例えば、《経過報告をしろ!》とか《返済計画を提出しろ!》とか《最高責任者が挨拶に来い!》とかさ。
俺だって嫌だよ。
だから、意識してそれを免除したら。
もう相手は俺以外からカネを借りたり貰ったりする気力がなくなっちゃうんだよ。
勿論、特定の相手からの寄付や借入に頼るのは官僚組織として不健全だよ?
必ず癒着に発展するからね。
その理屈は当然みんなが理解しているのだけれど…
でも予算を工面させられるのは現場の役人だからね。
(公債の引き受け手を探したり、財界に特別税をお願いしたり。
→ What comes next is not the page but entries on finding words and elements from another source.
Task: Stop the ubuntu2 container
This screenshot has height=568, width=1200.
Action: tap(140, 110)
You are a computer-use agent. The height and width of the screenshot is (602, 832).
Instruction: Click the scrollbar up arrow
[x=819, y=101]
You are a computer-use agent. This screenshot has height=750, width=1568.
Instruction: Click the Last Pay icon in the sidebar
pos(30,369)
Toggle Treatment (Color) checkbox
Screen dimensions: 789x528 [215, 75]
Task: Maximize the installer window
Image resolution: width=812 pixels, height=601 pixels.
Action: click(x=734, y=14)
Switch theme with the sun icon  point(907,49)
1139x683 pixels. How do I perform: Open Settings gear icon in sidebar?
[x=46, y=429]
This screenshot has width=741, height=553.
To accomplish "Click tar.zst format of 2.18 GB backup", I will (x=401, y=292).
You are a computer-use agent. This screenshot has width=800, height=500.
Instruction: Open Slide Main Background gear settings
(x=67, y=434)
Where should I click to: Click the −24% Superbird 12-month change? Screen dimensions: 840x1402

)
そりゃあ、現場の人は五月蠅い事を言わない俺の所に来るよね。
で、官界で《コリンズの気前が良い》という事実が定着しているから、今や俺は各省からVIP扱いされている。
どの担当者も積極的に俺の要望を聞いてくれる。
ヒルダはどうだか知らないが、俺から彼らに何かを要求する事は無い。
何故なら、各省のエース官僚が知恵を振り絞って書き連ねた便宜リストが毎日提出されてくるからである。
…カネはチートだ。
やはりアインシュタインの発言の通りだな。
複利は宇宙最強の力なのだ。
《ンディッド・スペシャルアンバサダー信徒》当が支払われました。》
…訂正。
理性と常識の範囲では強いが、斜め上の馬鹿には勝てないわ。
いやあ、世の中上手く出来てるね。